I always have all my variable definitions at the top of my Java class files (actually, not always, but those errors are quickly remedied before I use my tool on a file). We can then also determine which variables should be constant for a Javascript class module by looking for “public/private final static ” definition in Java.
If a variable does not have the “final static” in there, it should get the “this.” prefix otherwise it get’s a “static” prefix.
EXCEPT! If we just got into a function() and that function has arguments with the same name (ugly, but I have to admit that it happens in my code).
ListClassVariables=new ArrayList<>(); List GlobalsVariables=new ArrayList<>(); List FunctionVariables= new ArrayList<>();
So I had setup these array lists to keep track of which variables are there and in which category they belong. Then it’s just a matter of constantly checking, line by line, if a “variable” is mentioned that matches a variable name in any of these lists, and we then either add the Class name. (class variable) in front of it’s usage or we add the “this.” prefix or we don’t do anything with it if it’s a function specified argument.
A few days later
Okay so a few days later I now have a very BRUTE Brute-Force search and replace tool that goes through my Java files line by line (either one file at a time or a whole directory of files) and turns Java code into almost flawless Javascript code.
The features I added:
- Skip comment blocks between /* and */ and ignore // comments
- Grab all variable definitions and group them accordingly for adding the right prefix
- Check if this class is extended (recursively) from another class – we also need those variables and function names!
- Grab all function declarations and place them in either the ClassVariable list or Globals list (depending if “static” is in front of the Java definiation)
- Check on first function declaration, see if it as Class initialisation function, if so turn it into the “constructor()” method needed by Javascript class files. If NOT an class initialisation (not needed in Java) then make sure we dump a constructor() method in there and have all the variable definitions placed in it.
- If we are in a function declaration, grab all it’s arguments, we need those variables in a separate list!
- Search and Replace obvious changes between Java and Javascript (see above) reading it from an input file
- Do some hard-coded changes on things like:
- “new SpriteList[x]” has to turn into new Array(x)
- “new Texture(Gdx.files.internal(” is loading sprites, done differently but always the same change
- floating point declarations like “0.1f” can lose the “f” in Javascript
- Inline array structure declarations are done between { } in Java and we can detect them and change them into [ and ] for Javascript
if (!line.contains("class")) { if (line.contains("=[")) inArrayDefinition=true; if (inArrayDefinition || (!inFunction && !foundFirstFunction) ) { line = line.replace("{", "["); line = line.replace("}", "]"); } if (line.contains("];")) { inArrayDefinition=false; } }
And a few other things left and right that I keep running into and adding to the tool.
Flawless execution
No! This is not a flawless tool in any way, BUT having run it on my current project Space Grunts 3, I can say that at least 95% of the work is flawlessly ported, which will save me DAYS of work.
I still want to add proper “import” code to the top of the module, which shouldn’t be difficult to do just haven’t gotten around to it. But right now a lot of the manual work I still have to do is make sure those imports are added to each file.

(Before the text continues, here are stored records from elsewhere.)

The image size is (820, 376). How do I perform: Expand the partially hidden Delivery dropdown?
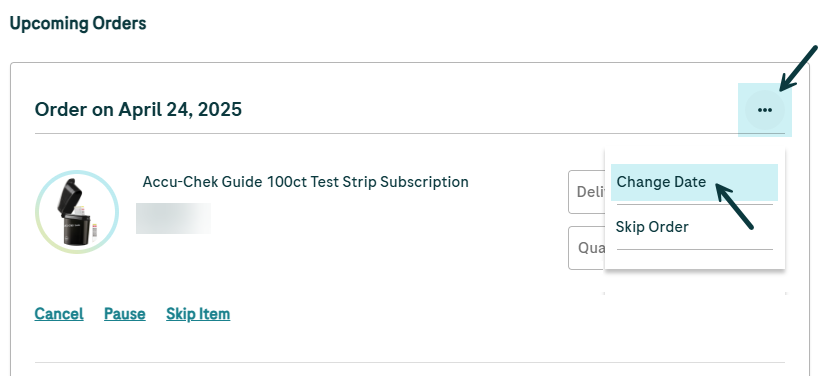tap(586, 192)
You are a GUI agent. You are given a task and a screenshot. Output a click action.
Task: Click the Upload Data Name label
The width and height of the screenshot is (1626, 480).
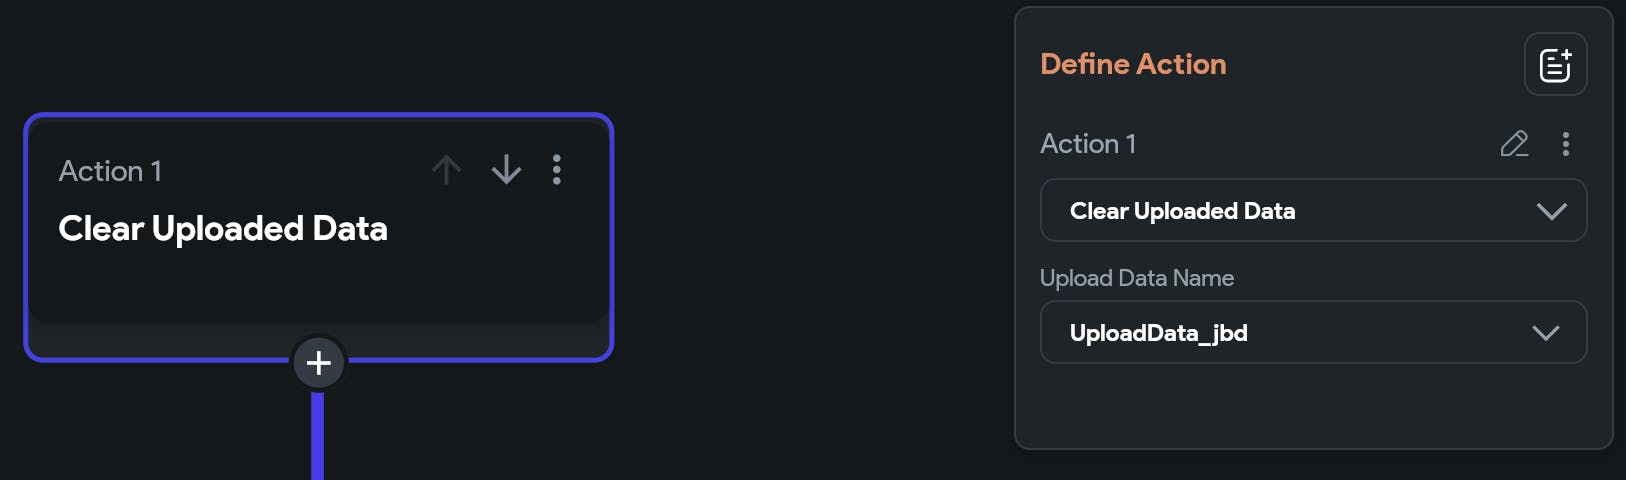(x=1137, y=278)
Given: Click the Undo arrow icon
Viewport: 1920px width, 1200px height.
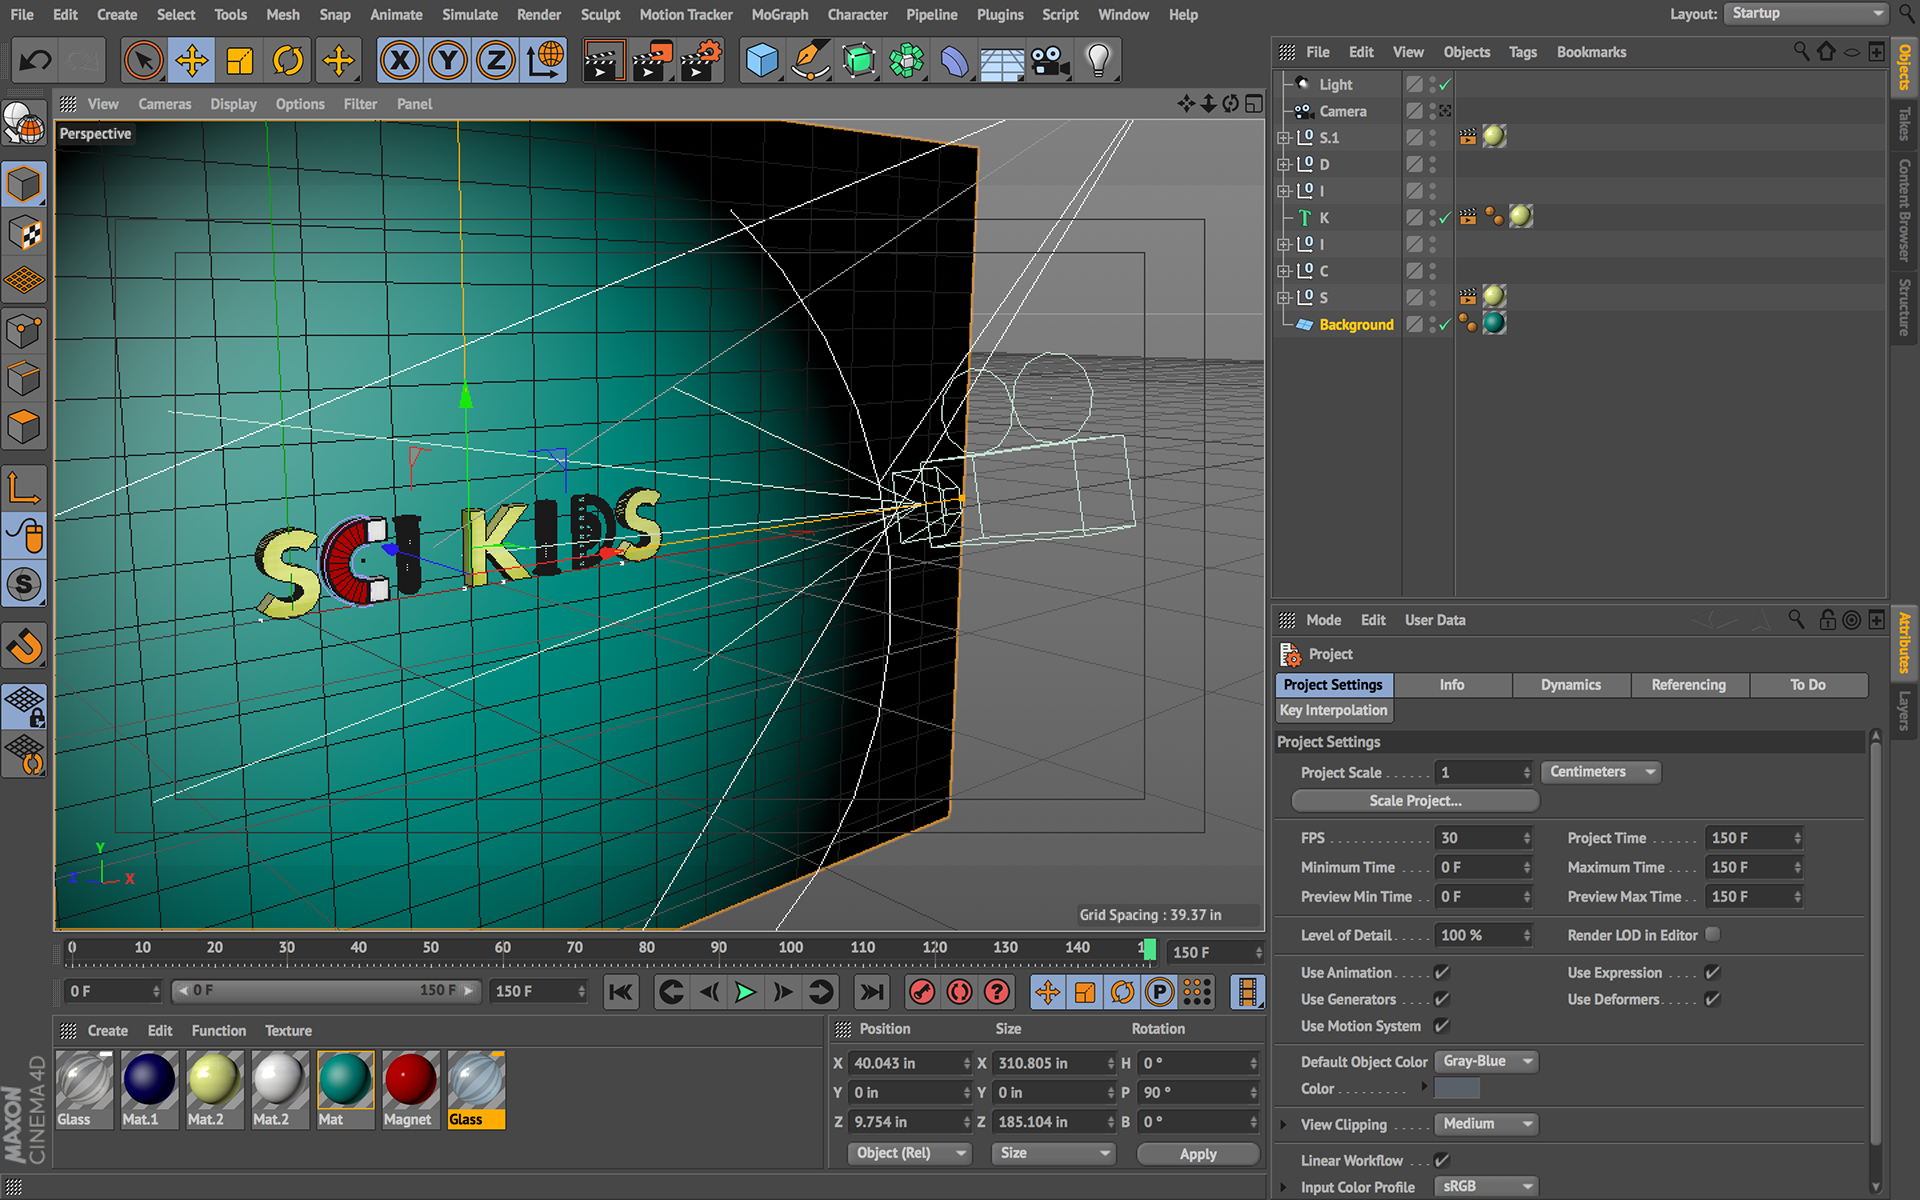Looking at the screenshot, I should click(36, 61).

There is also a lot of room for errors, mostly if my Java code isn’t following the proper structure. So if I have variable declarations AFTER some of the function definitions, my tool won’t understand it and just leave it as is. Meaning those variables are not recognised by the code. Fairly easy to spot these errors tho and then a quick fix to the Java version and a re-run on the tool will fix it.
So this was a couple of days work, with a nice kickstart from PetSkull and it should in the end save me weeks of porting my existing games over to web versions!